Was es auch ist — wir haben die Macht, jede Schreckensmeldung umzukrempeln und einen Appell in ihr wahrzunehmen. In jedem Ereignis steckt die Chance, unser Bewusstsein weiter wachsen zu lassen. Wenn um uns herum die Artenvielfalt schwindet, dann kann uns das vor Augen führen, wie einzigartig und unersetzlich jedes einzelne Lebewesen auf diesem Planeten ist, wir selbst eingeschlossen. Jeder Konflikt kann ein Aufruf sein, uns in unsere Schwächen hineinzuwagen und Frieden mit ihnen zu schließen. Jede Krankheit, die unsere Immunität bedroht, kann eine Gelegenheit sein, uns darüber klarzuwerden, was ihr psychisches Pendant ausmacht: unsere Identität.

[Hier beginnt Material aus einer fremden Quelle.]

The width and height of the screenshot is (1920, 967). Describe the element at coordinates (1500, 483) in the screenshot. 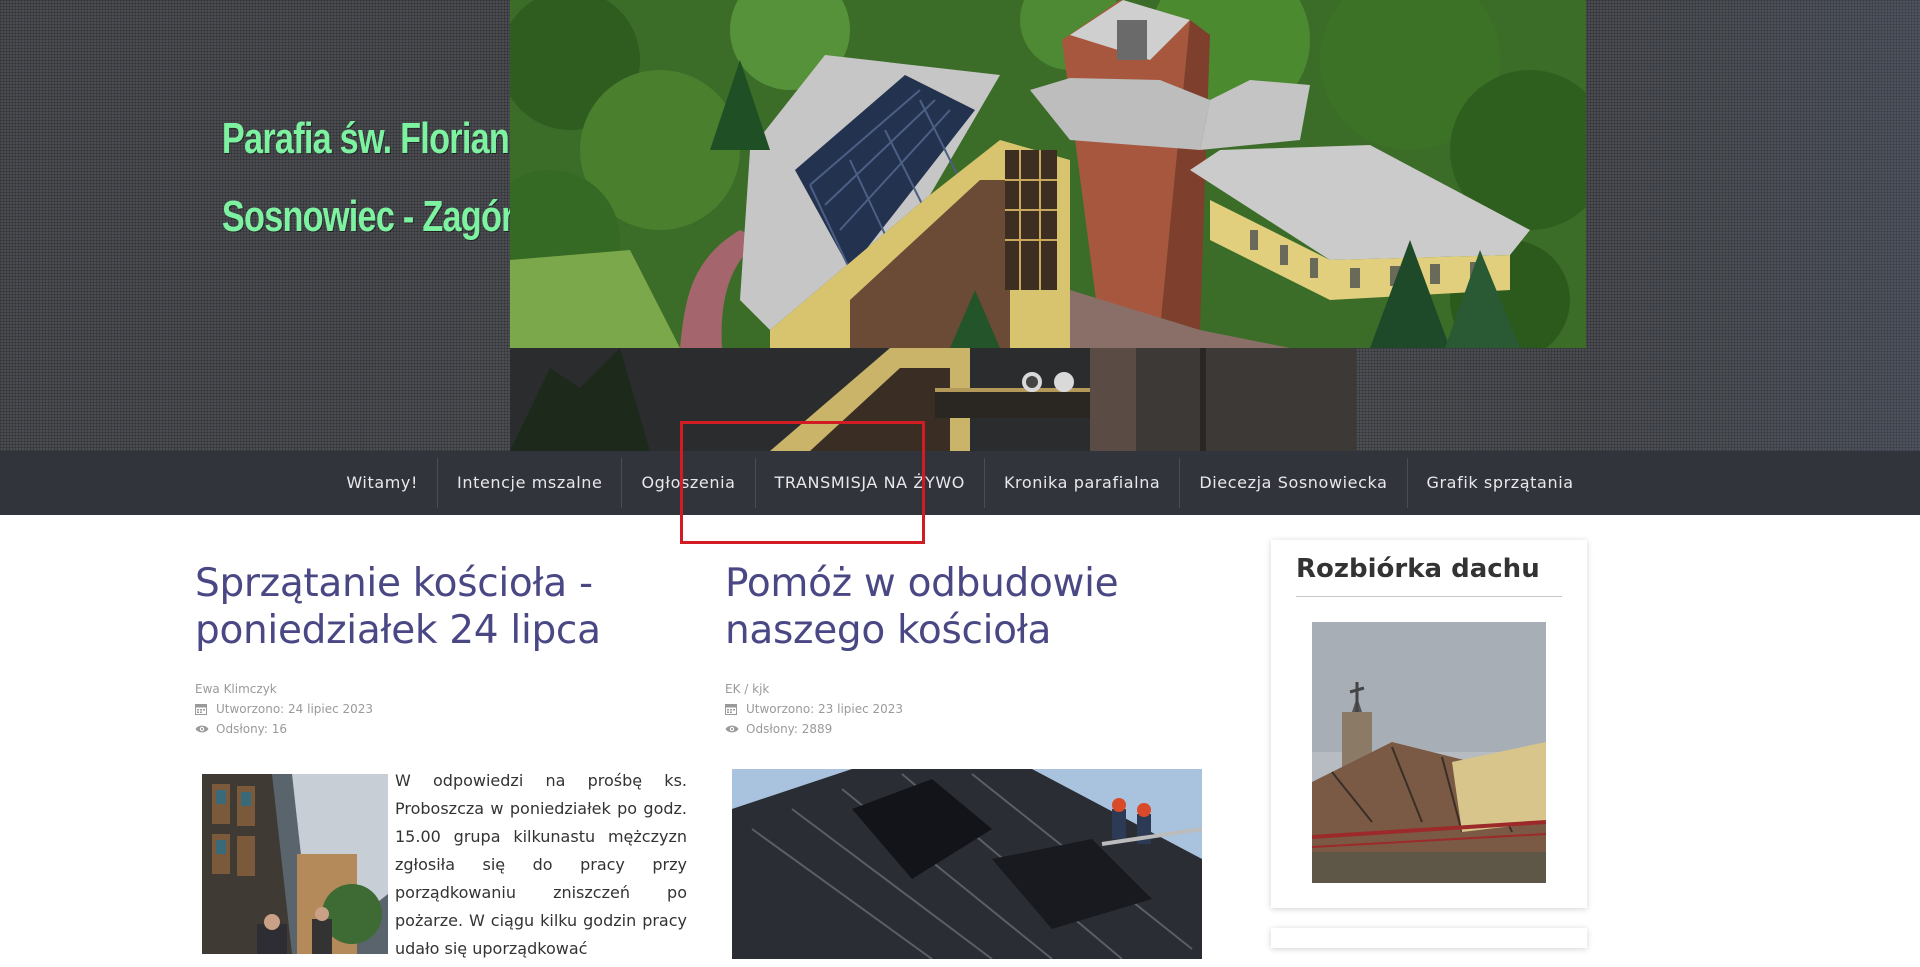

I see `nav-item-grafik-sprzatania: Grafik sprzątania` at that location.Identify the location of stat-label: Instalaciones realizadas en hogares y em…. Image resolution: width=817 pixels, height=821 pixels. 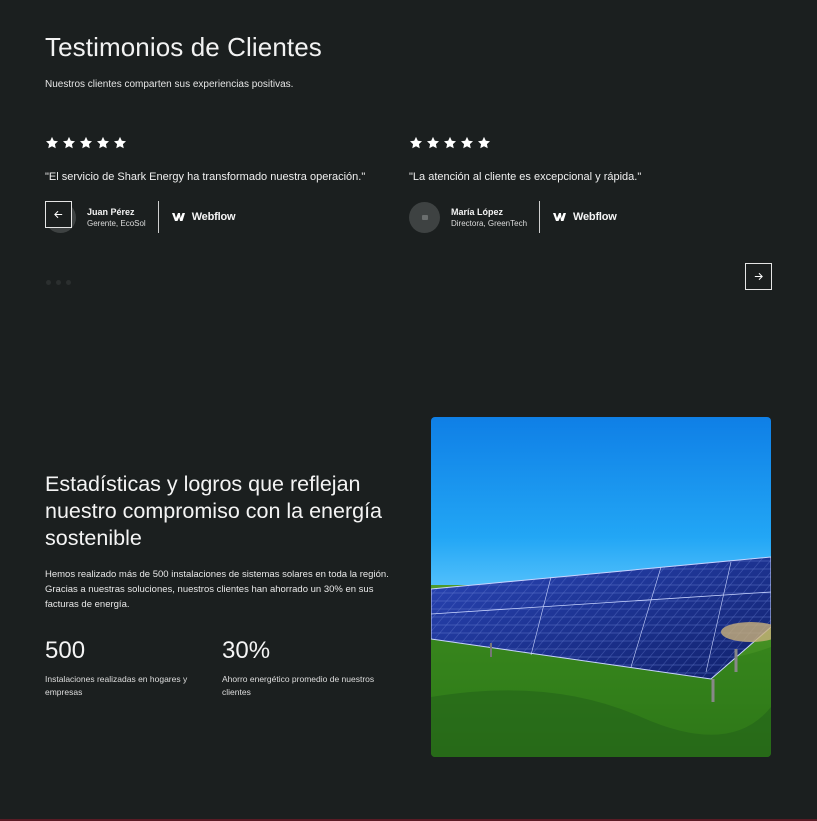
(116, 686).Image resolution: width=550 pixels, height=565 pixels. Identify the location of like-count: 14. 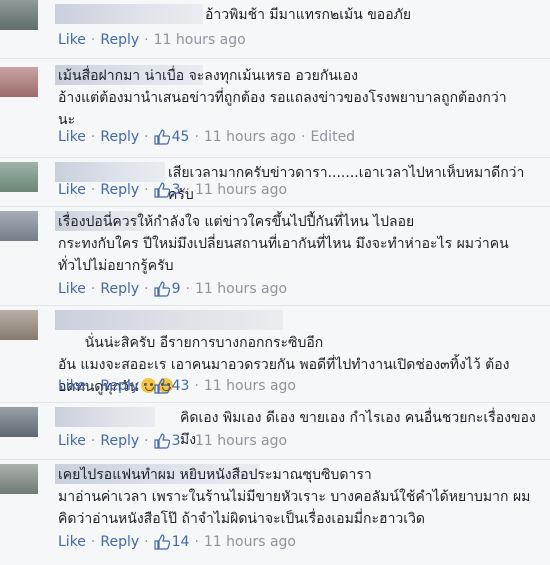
(181, 542).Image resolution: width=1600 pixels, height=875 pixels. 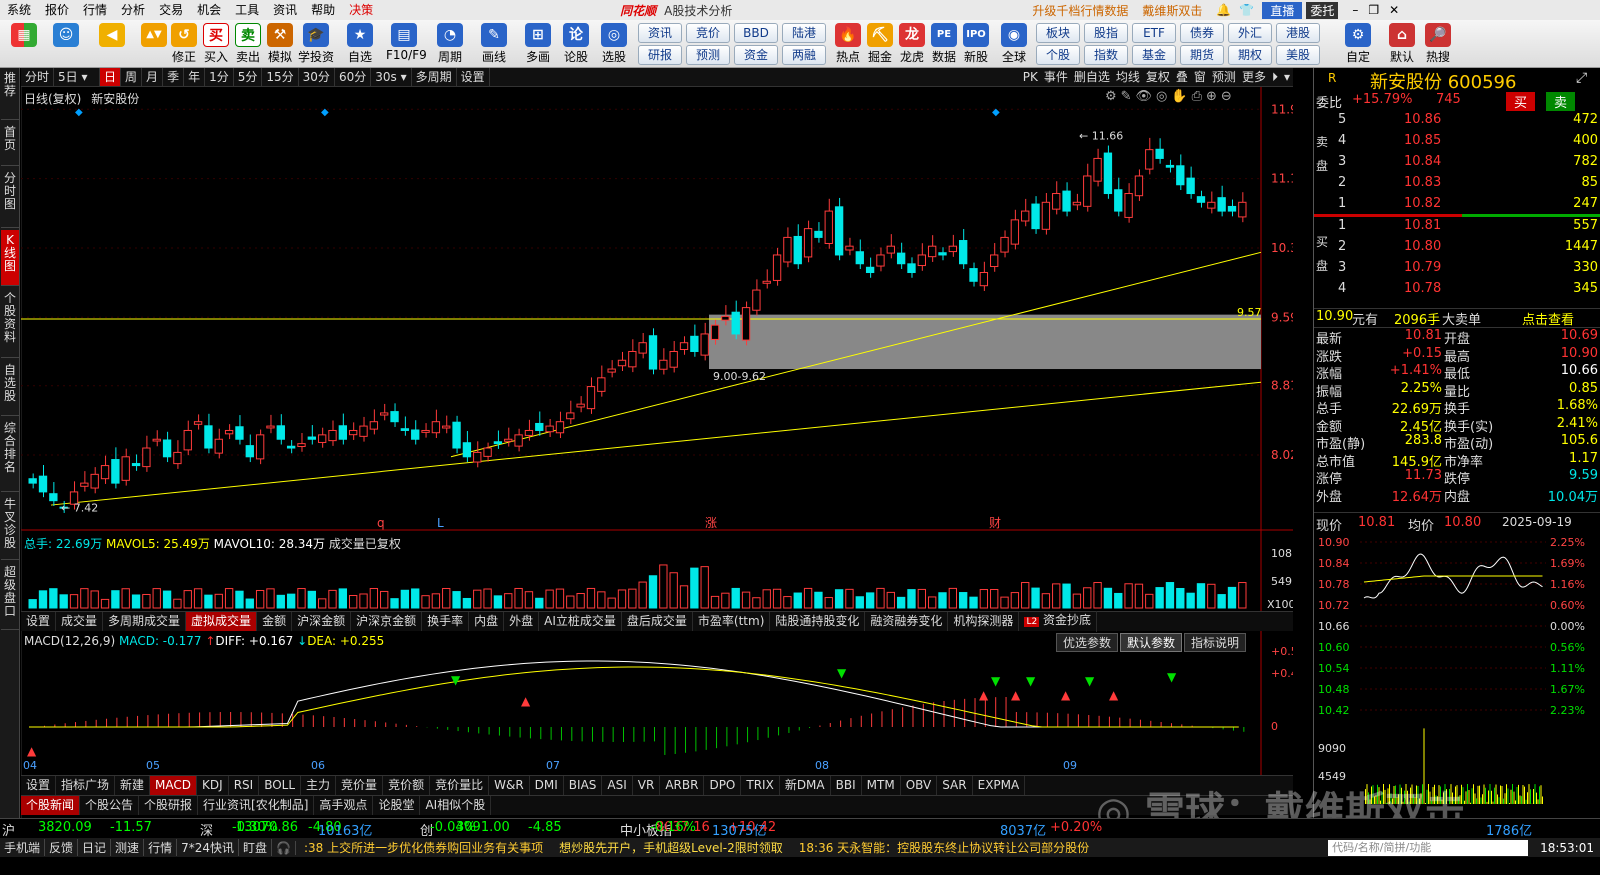 I want to click on qb-bbd: BBD, so click(x=756, y=33).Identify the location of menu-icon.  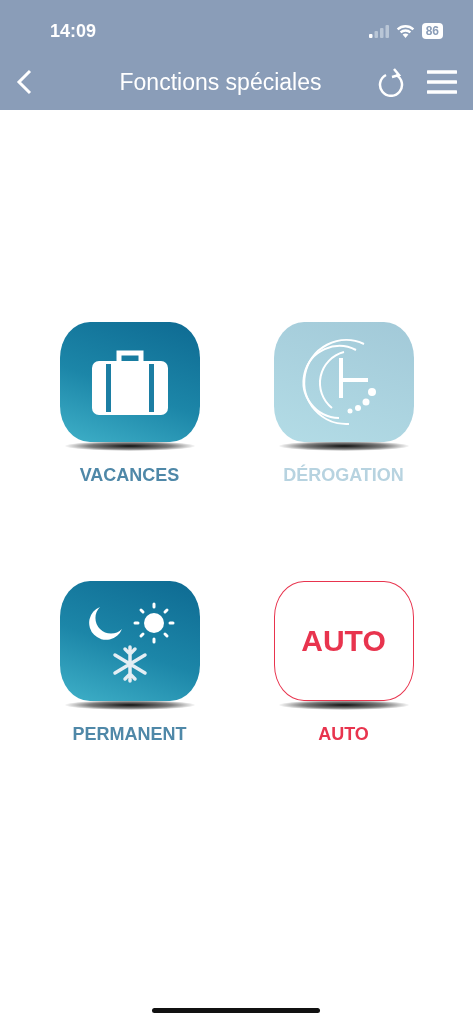
(442, 82).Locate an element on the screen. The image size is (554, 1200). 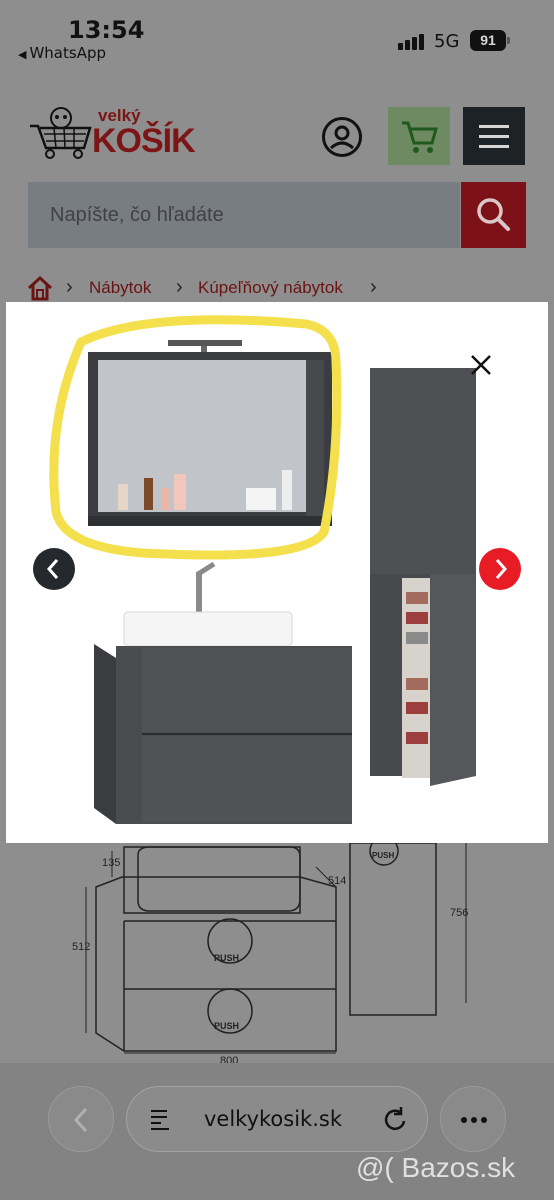
close-button is located at coordinates (482, 366).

Die zunehmende Überwachung kann als ein Appell an unsere Souveränität gedeutet werden. Wenn wir nicht mehr wissen, wem oder was wir glauben sollen, dann ist es an uns, uns auf die Suche nach unserer eigenen Wahrheit zu machen. Lassen wir uns also von dem berühren, was um uns herum geschieht. Nehmen wir den sich erhitzenden Planeten und die wachsende soziale Ungerechtigkeit zum Anlass, die Schichten der Bequemlichkeit abzustreifen und unser revolutionäres Potenzial freizusetzen. Trennen wir uns von dem, was uns nach unten zieht, und kommen wir gemeinsam ins Handeln.
Der Stab in meiner Hand liegt nun ganz ruhig. Für heute hat er seinen Teil getan. Vielleicht hat er kein Wunder bewirkt. Wie sollte ein Plastikstab mit rosa Glimmer und einem Stern an der Spitze auch magische Kräfte entfalten? Sei’s drum. Vielleicht ist es auch gar nicht nötig, dass Wunder geschehen. Es reicht, wenn wir daran glauben, dass sie möglich sind und uns entsprechend in Bewegung setzen.